Lebih lanjut, Petrus menjelaskan, paslon Nomor Urut 02 juga telah mengajukan Permohonan PHPU tanggal 10 Juni 2019, yang berisi “perbaikan” terhadap Permohonan PHPU tertanggal 24 Mei 2019. Namun setelah diteliti secara cermat, ternyata format dan substansi PHPU Perbaikan yang diajukan bukan perbaikan terhadap Permohonan PHPU yang telah didaftarkan pada tanggal 24 Mei 2019 yang lalu, melainkan sebuah Permohonan PHPU dalam kemasan yang baru sama sekali.
Hal ini tercemin dari uraian tentang Positanya sebanyak 147 halaman (dari sebelumnya hanya 37 halaman) maupun butir-butir Petitumnya sebanyak 15 (lima belas) butir (dari sebelumnya hanya 7 (tujuh) butir.
“Bahkan perbaikan Permohonan PHPU yang diajukan Paslon Nomor Urut 02 tanggal 10 Juni 2019, itup-un tanpa penjelasan bagian mana dari butir-butir Permohonan PHPU yang didaftarkan pada tanggal 24 Mei 2019 yang diperbaiki dan butir-butir mana yang tetap dipertahankan,” tuturnya.
Dengan demikian, format dan substansi Permohonan PHPU versi perbaikan harus dinyatakan sebagai Permohonan PHPU baru yang didaftarkan setelah lewat dari batas waktu 3 x 24 jam.
“Jadi, paslon Nomor Urut 02 harus dinyatakan “tidak mengajukan Permohonan PHPU yang berisi Keberatan terhadap Penetapan Perolehan Suara Hasil Pemilu oleh KPU yang dianggap salah dan Penghitungan Suara yang benar menurut Pemohon sesuai dengan UU,” jelas Petrus.
Meskipun substansi Permohonan PHPU Perbaikan memenuhi standar Permohonan PHPU namun Perbaikan PHPU diajukan dalam format sebagai Permohonan PHPU yang baru tidak jelas.

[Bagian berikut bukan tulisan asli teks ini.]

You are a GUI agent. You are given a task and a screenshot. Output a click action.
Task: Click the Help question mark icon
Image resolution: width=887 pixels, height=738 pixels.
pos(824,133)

Apalagi, PHPU versi perbaikan ini tidak menampilkan catatan tentang butir mana yang mengalami Perbaikan redaksional atau kesalahan pengetikan kata/kalimat.
“Karena itu, perbaikan dengan mengubah secara total Posita maupun Petitumnya jelas menyalahi aturan dan berimplikasi hukum didiskualifikasi Permohonan PHPU kedua-duanya oleh MK,” pungkasnya.